Catfish grins. “Yeah, well, I help my mom and my sister and her two kids out a lot. Pizza won’t cut it every time.”

He goes around the kitchen and flicks off most of the lights, just leaving some under-the-unit lighting so he can see what he’s doing by the chopping board.

Slowly, he pulls ingredients for the chicken and dumplings, and, randomly, a candle in a glass jar from the bag. It’s lilac and says it’s lavender scented, but it’s too early to tell.

Lavender for relaxation.

He lights it with his lighter and puts it next to my laptop.

The lights.

The silence.

Food that will be easy on my stomach.

I could hug the man.

I close my eyes, take in a deep breath, and blow it out slowly.

When I open my eyes, he’s right on the other side of the kitchen island, resting his elbows on the cool surface.

“You know, if you want to survive here, you’re gonna have to start asking for what you need.”

The comment catches me off guard. As does his proximity, which seems to have the same effect as flipping the switch to my libido. His eyes really are the most intense shade of denim blue.

And his lips look so soft and thick.

“What do you mean?”

“I mean, we have your safety covered. There are cameras all around this building. Atom is just across the street. Grudge is at the diner a block away. I’m right here, and we’ve already moved more weapons in than you’re probably comfortable with.

We got your safety covered. But on a scale of one to ten, how on alert have you been? How strung out? How stressed?”

I’m about to admit I’m an eleven, but I play it down. “A six.”

Catfish shakes his head. “You think I didn’t notice the way your hands shook this morning when Grudge was hemming you in.

The way your body clock is so fucked up, it doesn’t know whether it’s day or night.

The way you stopped wincing when I turned the lights off, or the wonder in your eyes when I turned the music off. That’s not a six.”

He noticed.

That’s my first thought. This man noticed that I was one step away from breaking down in front of all of them. That alone is enough to bring me to tears. I hate the show of weakness.

When he sees them, he reaches for the bag on the other counter and places it in front of me. “My mom’s a witch,” he says.

I blink back the tears. “I didn’t see that as the lead in for your next sentence.”

He smiles. “I know. She’s not for everyone, but she’s everything to me. And she’s worried about you. So, she sent these.” He pulls out a white pyramid that looks like it’s made from an opaque kind of salt. “Selenite. For better vibes.”

I run my fingers over the slightly rough surface. “That’s really sweet of her.”

“I’m not done.” The next thing he pulls out is a dark green or gray obelisk. It’s cool and smooth to the touch. “This is for grounding and protection and reducing stress.”

I pout my lip out as I look at the pyramid and obelisk of protection. “That’s so kind of her.”

“One last one.” This one looks like a lump of petrified wood or coal. All rough edges. But when I touch it, my fingers come away clean.

“What is it?”

“Apparently this is the mothership crystal for when you’re in trouble. Black tourmaline. She says she’s gonna pray for you.”

I often wondered what it would feel like to have a mom who cared. “Your mom is a very special person.”

He straightens and shrugs. “She also told me Neptune went direct and, for a whole bunch of reasons that I didn’t really follow, you should take up journaling.”

I laugh at that. “You don’t believe in all this, do you?”

He bites down on his lower lip for a second, and I see how perfectly straight and white his teeth are. “She does. And I guess, the question really is, do you?”
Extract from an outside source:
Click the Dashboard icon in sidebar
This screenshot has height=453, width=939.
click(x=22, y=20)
I think about it for a second. Having a mom, anyone’s mom, worry about me enough to take action and send energy to keep me safe feels like something worth believing in.

I hold the tourmaline in my hand, close my eyes, and breathe for a second. “Yeah. I think I do.”
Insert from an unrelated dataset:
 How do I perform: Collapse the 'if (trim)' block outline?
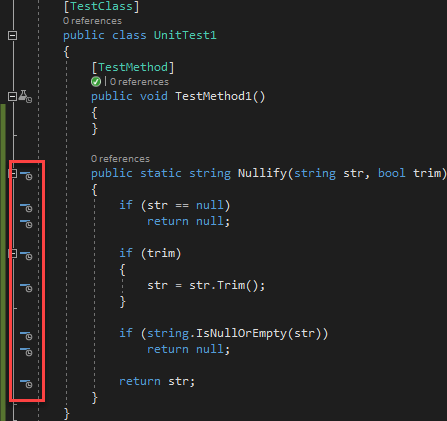[x=13, y=254]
Catfish smiles. “Good. Now, as you ruthlessly pointed out this morning, I can’t help you do the work, but I can make sure you get what you need while you do it.

So, in the future, if the lights are too bright, just dim them.

If the music is too loud, turn it down. You get hungry, open the fridge and eat what you want.

You don’t see anything there you like, let me know and I’ll get it.

You got everything you need to get started? ”

I nod. “I do.”

“Good.” He picks up his knife. “Then let’s get to it.”